Amanda sah sich in der Breiten Straße um: »Verrückt, wie schnell ein Mord eine kleine Stadt beleben kann! Und wie wenig mir das alles gefällt. Gerüchte sind schrecklich, wenn man Angst hat – magst du schon wieder Fischbrötchen? Wir könnten sie mitnehmen nach Burgtiefe und uns endlich in Ruhe Alexanders neues Werk anschauen. So nah immerhin können wir ihm kommen.«
Gesagt – getan. Auf der Wiese am Wasser von Burgtiefe war nicht eine Menschenseele. Amanda atmete tief durch. Sanft fuhr ihre Hand die Stahlbögen entlang, die sich aus dem Messing des unteren Teiles des Gebildes emporschwangen. Dieses untere Teil konnte eine flache Landschaft darstellen, eine mäßig bewegte Meeresoberfläche oder… »Eleganz schlechthin,« wie Amanda feststellte.
»Schön… oder? Das Ganze ist gerade noch nicht zu abstrakt, um die Grundformen wiederzuerkennen, ich könnte zum Beispiel an unseren Regenbogen denken… jeder dieser Bögen zeigt in eine andere Richtung – bei Regenbögen wäre das allerdings ein Naturwunder. Der schlichte Menschenverstand wird die Richtung der Bögen geographisch deuten, denke ich mal, ein grüblerischer Mensch wird ihnen vielleicht Ideen zuordnen und alles stimmt zu dem, was man sieht und alles ist offen.«
Lange blieben sie dort, gingen um die Plastik herum, versuchten deren Umgebung auf sie zu beziehen und tauschten ihre Gedanken aus. »Dieses Ding ist wirklich schön!« stellte Amanda entschieden fest. »Warum vertreibt man einen Künstler deswegen von der Insel? Bitte, erklär mir das!«
»Kann ich nicht!« – Sie gingen am Wasser entlang, zügig und schweigend. Als sie den Sandstrand erreichten, wurden sie langsamer. Aber selbst jetzt reagierte Amanda weder auf den Sand noch auf das Meer. »Vielleicht könnten wir diese Fischbrötchen essen, bevor meine Finger stärker nach ihnen riechen, als Seife den Geruch vertreiben kann. Stell dir vor, ich müsste sogar im Schlaf Fisch riechen…« Olivia hielt ihr das Päckchen mit theatralischer Miene unter die Nase.
»Fehmarn – ein Albtraum…«
Sie machten einen langen Strandspaziergang unter tiefblauem Himmel. Meeresluft und leichter Wind umschmeichelten sie und gesellten der Angst um den Freund noch einmal die Hoffnung auf ein gutes Ende zu. Gestärkt kehrten sie zurück. Amanda telefonierte mit Felix Picard und erfuhr, dass die Polizei ihm und den Kienhardts einen Besuch abgestattet hatte. Sie hatten ihnen die Fragen beantwortet, so gut sie es wussten, selbst aber nichts Neues erfahren. Von den beiden Engländerinnen war nicht gesprochen worden.
»Eigentlich schade,« kommentierte Olivia diese Zurückhaltung, »so kommen wir nie zu neuen Informationen.«
»Die Polizisten waren schweigsam wie Ostseefische.
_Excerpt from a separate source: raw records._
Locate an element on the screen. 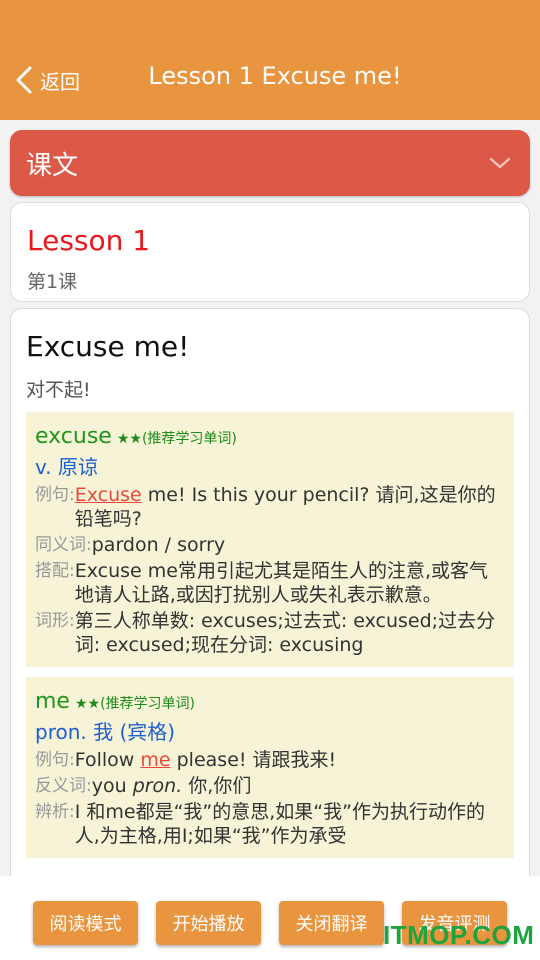 Image resolution: width=540 pixels, height=960 pixels. example-text: Follow me please! 请跟我来! is located at coordinates (206, 760).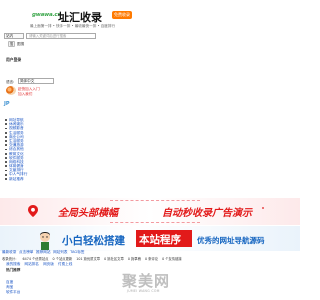 The image size is (320, 300). What do you see at coordinates (13, 292) in the screenshot?
I see `hot-link: 软件平台` at bounding box center [13, 292].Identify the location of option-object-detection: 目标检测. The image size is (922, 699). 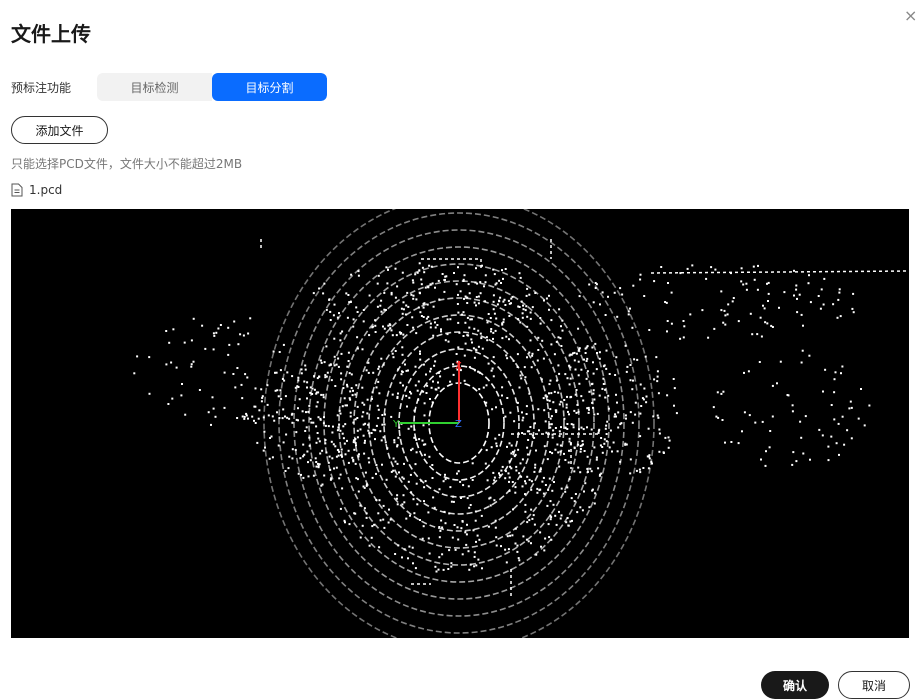
(154, 87).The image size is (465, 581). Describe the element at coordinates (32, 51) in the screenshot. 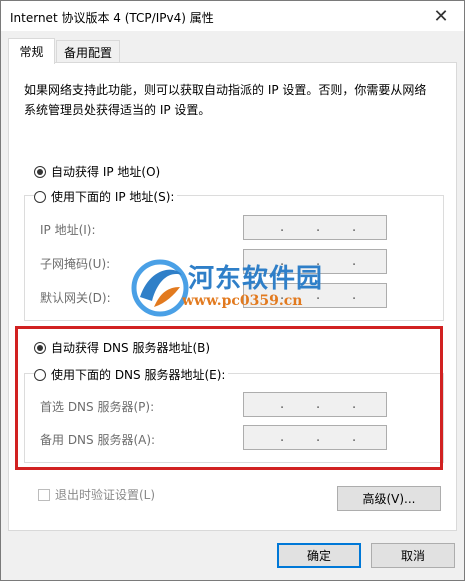

I see `tab-general: 常规` at that location.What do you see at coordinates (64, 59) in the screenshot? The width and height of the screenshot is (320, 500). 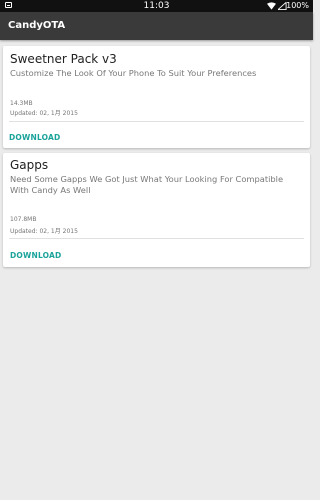 I see `package-title: Sweetner Pack v3` at bounding box center [64, 59].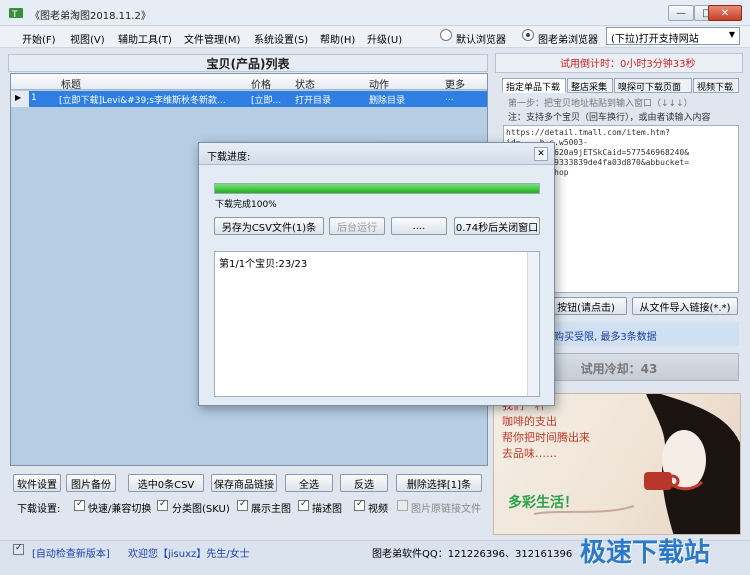 This screenshot has width=750, height=575. Describe the element at coordinates (610, 118) in the screenshot. I see `note-hint: 注：支持多个宝贝（回车换行），或由者读输入内容` at that location.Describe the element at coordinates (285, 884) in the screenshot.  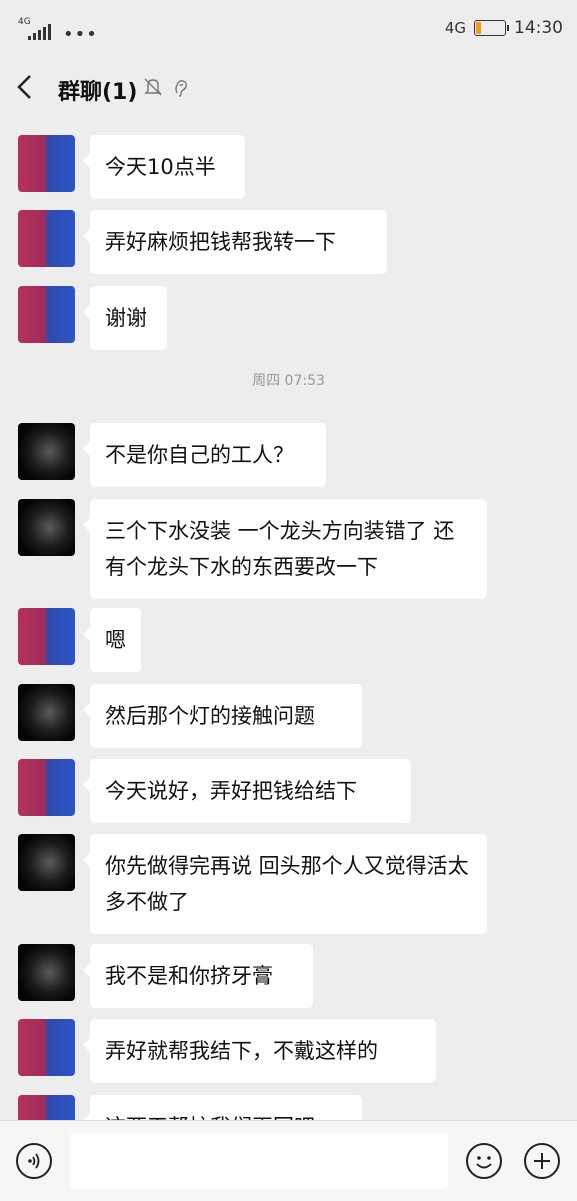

Picard hat von ihnen nicht eine Information bekommen. Also wurde er auch nicht mitteilsam, geschieht ihnen ganz recht.«
»Hältst du für möglich, dass Felix Picard je mitteilsam werden könnte? Das hat immerhin mit mehr reden zu tun…«
Der nächste Tag war ein Sonntag und vollkommen informationsfrei. Olivia bekämpfte ihre aufkeimende Unrast, indem sie die Arbeit für einen Text über Alexander Hyde für ihre Essayreihe in der Süddeutschen Zeitung begann und dazu Amanda in ein langes Gespräch über ihren Freund, seine Kunst und die zugehörige Szene in London verwickelte. Sie hätte den Verschwundenen wirklich gerne kennengelernt. Endlich, der Tag war schon ziemlich fortgeschritten, unternahmen sie einen langen Spaziergang unter der Steilküste hinter Katharinenhof. Der Himmel war noch immer blau, die Luft sehr weich und das Meeresmurmeln wurde nur vom Knirschen ihrer Sohlen auf Sand und Steinen übertönt.